» YOUR GOAL:
Copy the rows below word for word, from the line containing "[home] (100, 24)" through the line containing "K-ON! [K-ON! (4 items)] (251, 356)", and leave the pictures out.

» DATASET CONTENT:

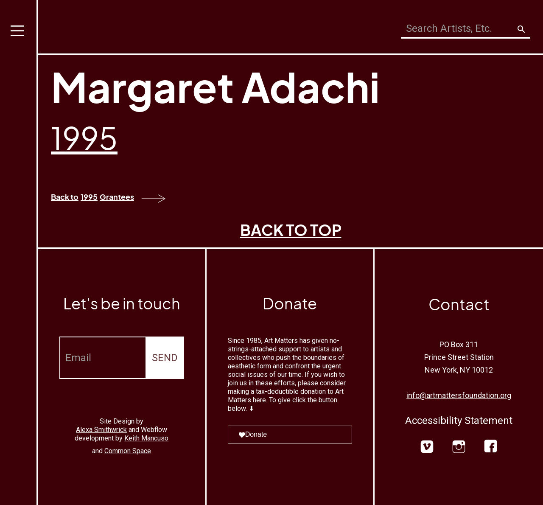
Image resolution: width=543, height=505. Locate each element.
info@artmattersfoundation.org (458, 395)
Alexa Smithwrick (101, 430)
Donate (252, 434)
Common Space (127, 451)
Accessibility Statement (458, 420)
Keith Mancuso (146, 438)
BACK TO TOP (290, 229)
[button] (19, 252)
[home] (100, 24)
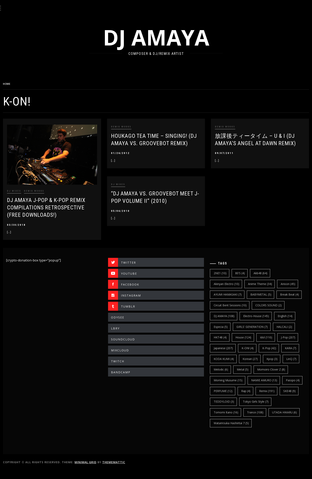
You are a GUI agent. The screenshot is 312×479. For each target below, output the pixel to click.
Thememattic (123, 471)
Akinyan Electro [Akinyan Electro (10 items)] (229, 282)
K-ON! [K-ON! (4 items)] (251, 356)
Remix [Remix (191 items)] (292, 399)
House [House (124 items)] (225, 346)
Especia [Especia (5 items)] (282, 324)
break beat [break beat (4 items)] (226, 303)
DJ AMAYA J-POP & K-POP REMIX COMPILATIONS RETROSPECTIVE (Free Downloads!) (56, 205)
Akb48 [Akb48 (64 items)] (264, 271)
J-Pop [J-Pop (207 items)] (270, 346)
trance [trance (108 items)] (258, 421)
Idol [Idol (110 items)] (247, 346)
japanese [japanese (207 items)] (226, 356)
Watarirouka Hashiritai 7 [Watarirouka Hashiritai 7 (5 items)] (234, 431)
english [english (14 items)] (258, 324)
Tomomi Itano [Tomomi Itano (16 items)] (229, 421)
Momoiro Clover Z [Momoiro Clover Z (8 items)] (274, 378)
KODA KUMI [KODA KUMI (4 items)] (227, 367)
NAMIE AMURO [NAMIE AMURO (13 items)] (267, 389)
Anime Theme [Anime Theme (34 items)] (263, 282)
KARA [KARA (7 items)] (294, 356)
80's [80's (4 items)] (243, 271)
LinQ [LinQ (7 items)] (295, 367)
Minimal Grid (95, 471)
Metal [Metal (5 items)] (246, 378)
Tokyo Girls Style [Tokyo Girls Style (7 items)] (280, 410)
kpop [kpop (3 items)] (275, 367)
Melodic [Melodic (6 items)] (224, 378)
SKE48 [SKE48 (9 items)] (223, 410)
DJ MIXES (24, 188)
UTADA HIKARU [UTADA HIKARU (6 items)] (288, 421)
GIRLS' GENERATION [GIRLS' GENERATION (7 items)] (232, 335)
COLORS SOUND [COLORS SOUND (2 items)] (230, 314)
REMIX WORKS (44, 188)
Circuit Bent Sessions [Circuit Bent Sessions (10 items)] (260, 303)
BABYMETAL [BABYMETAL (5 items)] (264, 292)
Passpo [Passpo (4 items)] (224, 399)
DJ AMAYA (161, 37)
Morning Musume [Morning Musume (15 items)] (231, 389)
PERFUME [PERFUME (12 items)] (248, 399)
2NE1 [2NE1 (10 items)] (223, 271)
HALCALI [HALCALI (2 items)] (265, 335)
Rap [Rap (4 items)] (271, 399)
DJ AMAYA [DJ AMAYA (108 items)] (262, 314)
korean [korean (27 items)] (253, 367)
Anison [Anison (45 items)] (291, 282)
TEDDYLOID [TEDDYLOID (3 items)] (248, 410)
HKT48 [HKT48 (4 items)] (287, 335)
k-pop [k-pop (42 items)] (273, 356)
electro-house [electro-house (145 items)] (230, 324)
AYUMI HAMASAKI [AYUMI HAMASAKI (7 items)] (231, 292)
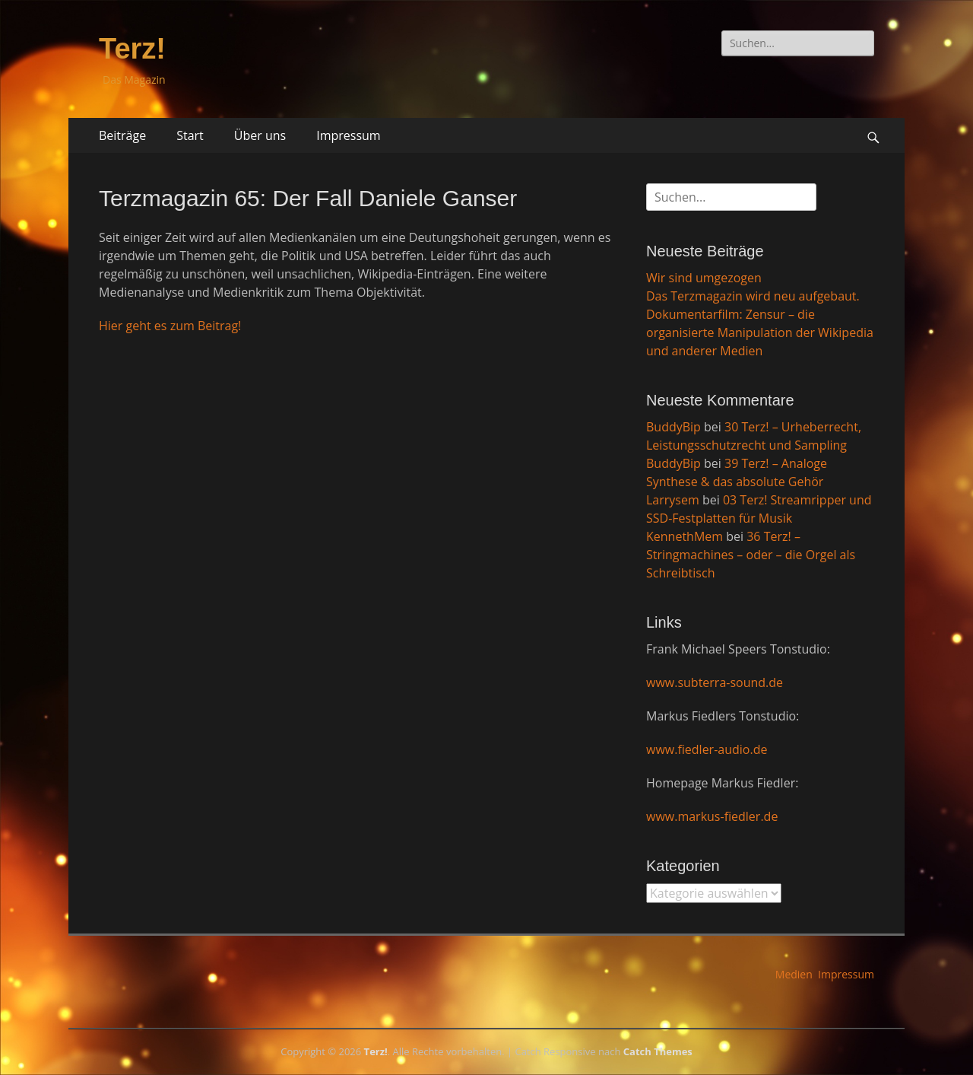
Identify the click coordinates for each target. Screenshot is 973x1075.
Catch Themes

» EXERCISE ANSWER:
[home] (100, 24)
You are a GUI agent. The screenshot is 312×479. For each target below, output the pixel to click.
Thememattic (123, 471)
Akinyan Electro [Akinyan Electro (10 items)] (229, 282)
K-ON! [K-ON! (4 items)] (251, 356)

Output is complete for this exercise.